#### [TASK TO COMPLETE]
Would you please copy each line of the data in which the string "Given" occurs?

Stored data
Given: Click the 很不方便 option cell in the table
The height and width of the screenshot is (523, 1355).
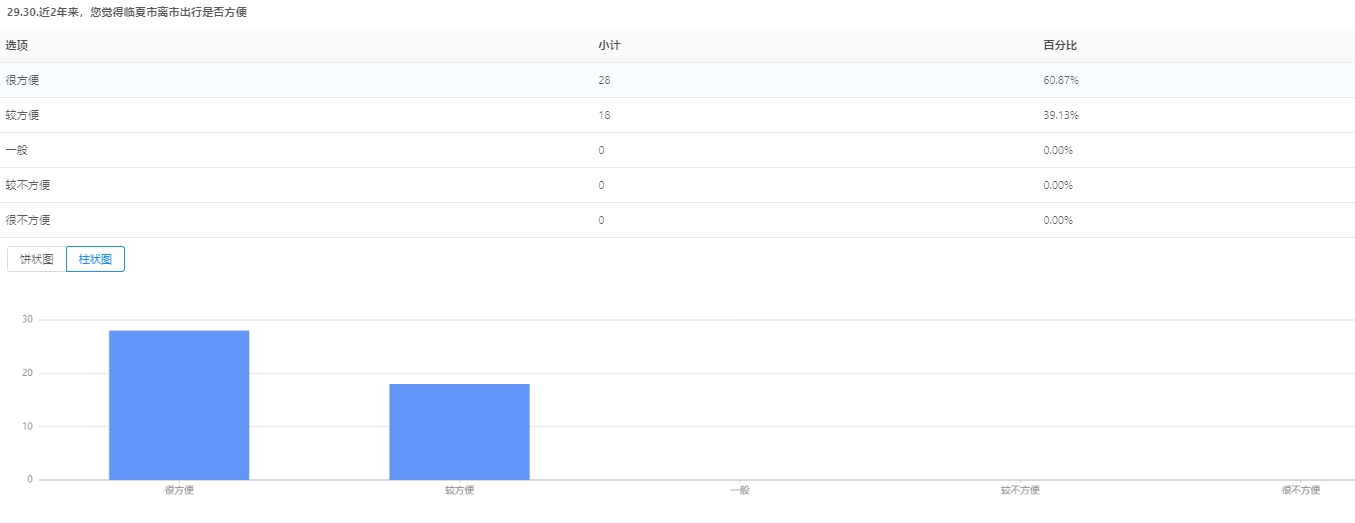Looking at the screenshot, I should (27, 220).
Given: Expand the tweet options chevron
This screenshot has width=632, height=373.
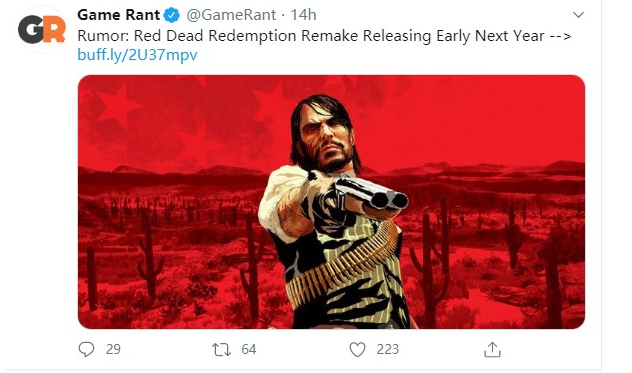Looking at the screenshot, I should point(578,15).
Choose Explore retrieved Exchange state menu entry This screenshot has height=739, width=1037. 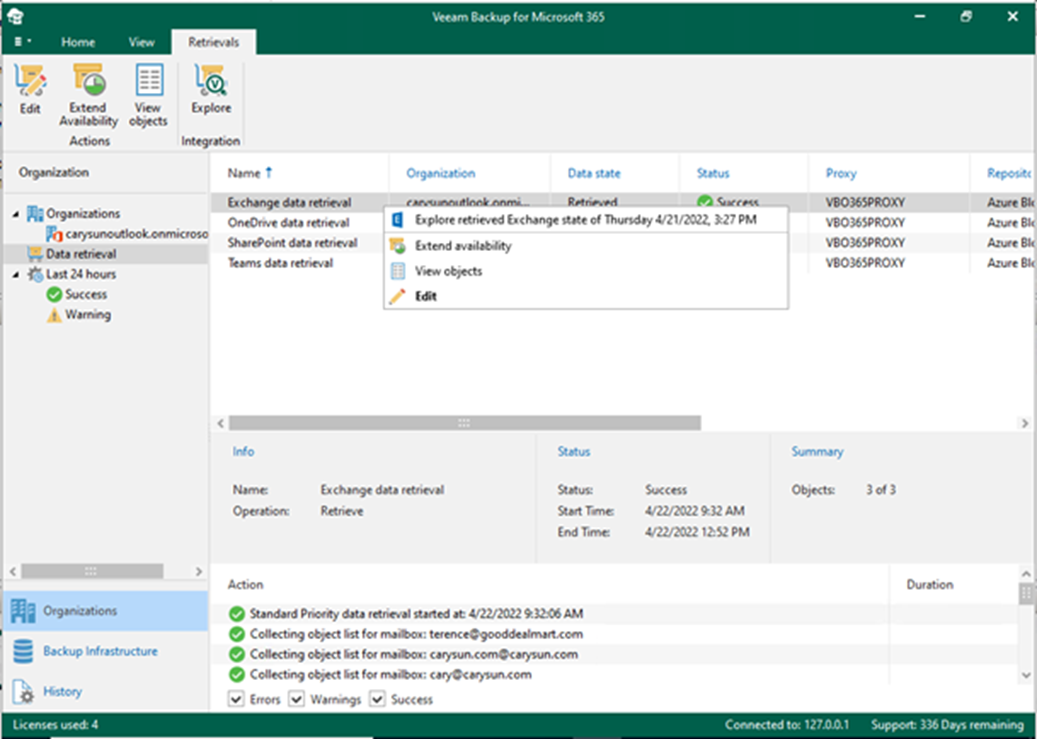coord(585,219)
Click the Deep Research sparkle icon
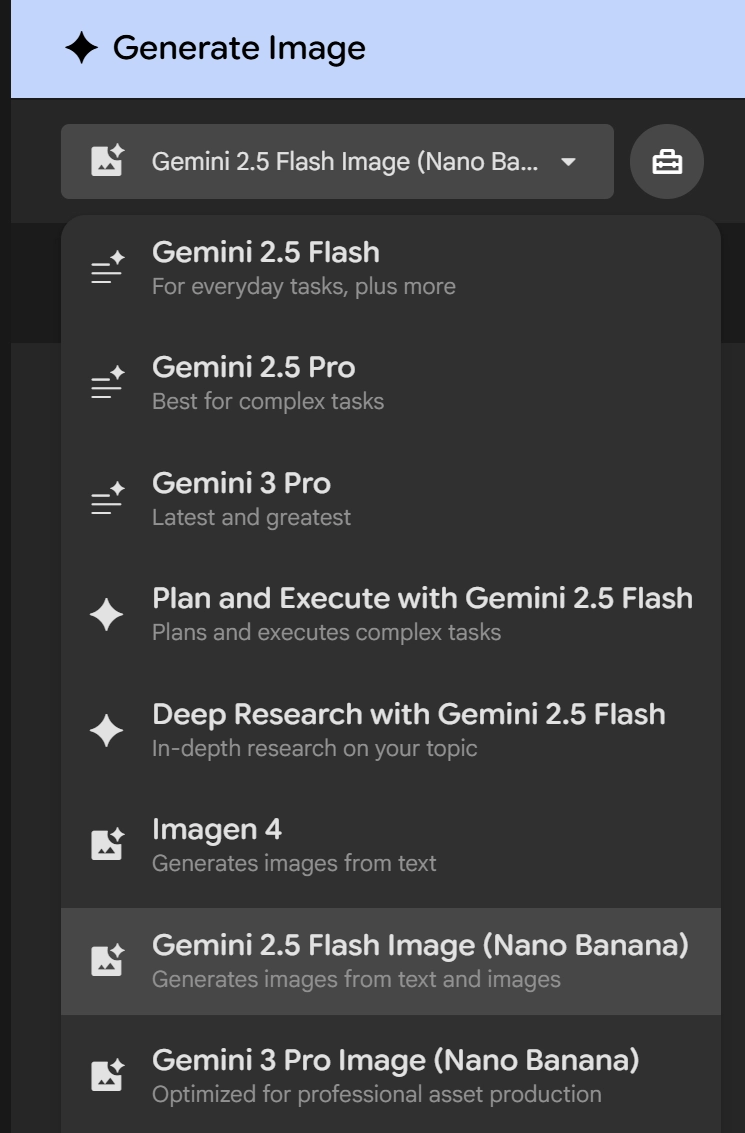The height and width of the screenshot is (1133, 745). [107, 731]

#### [TASK RESULT]
Given: Click the 很不方便 option cell in the table
Given: Expand the tweet options chevron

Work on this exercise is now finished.